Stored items
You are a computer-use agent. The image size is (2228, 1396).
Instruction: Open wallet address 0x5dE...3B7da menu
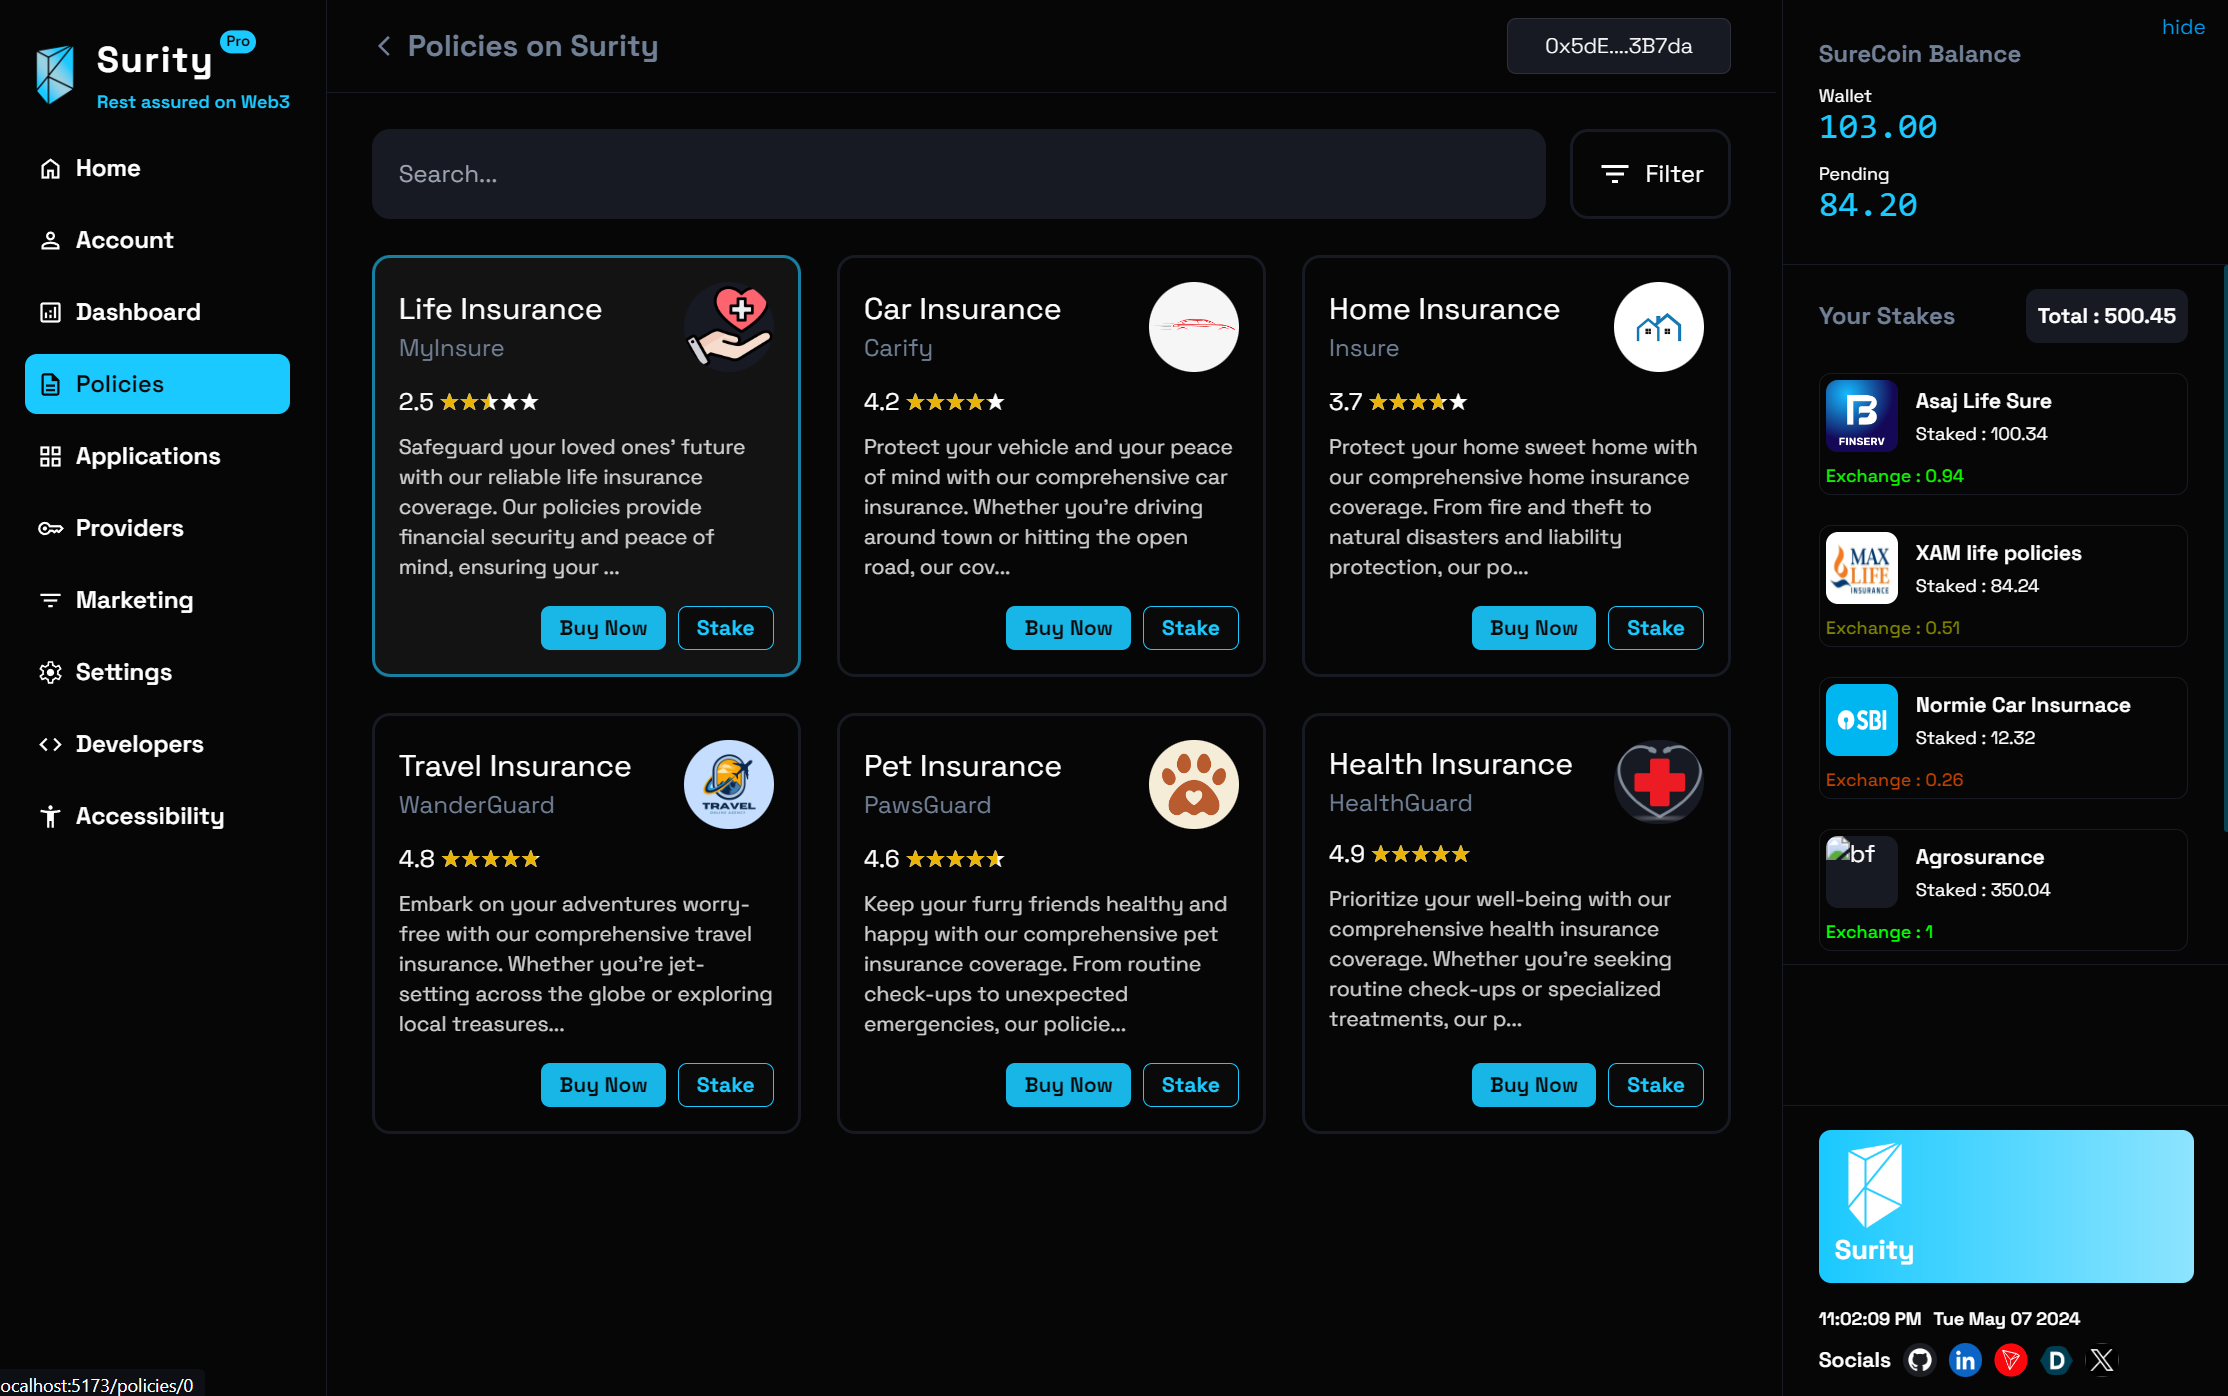pyautogui.click(x=1618, y=46)
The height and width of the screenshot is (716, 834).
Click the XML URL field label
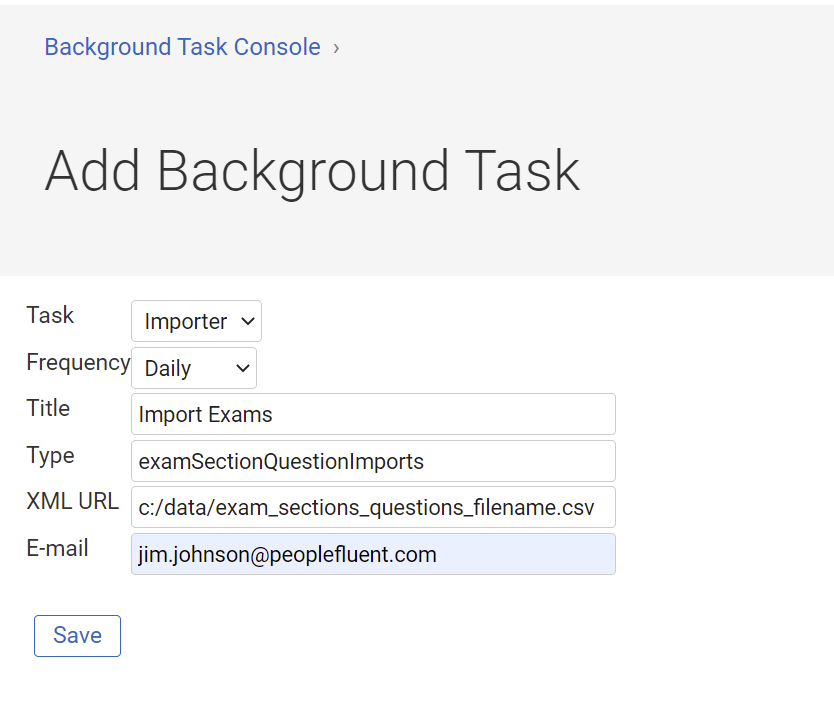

> _Required task_:
Substitute "screen capture" for "screenshot" everywhere it appears in the rows above and give the rows again with nothing else changed. Leave the pictures out of your answer.

> _Correct result_:
You are a computer-use agent. The image size is (2228, 1396).
Instruction: Open wallet address 0x5dE...3B7da menu
pyautogui.click(x=1618, y=46)
The height and width of the screen capture is (716, 834).
Click the XML URL field label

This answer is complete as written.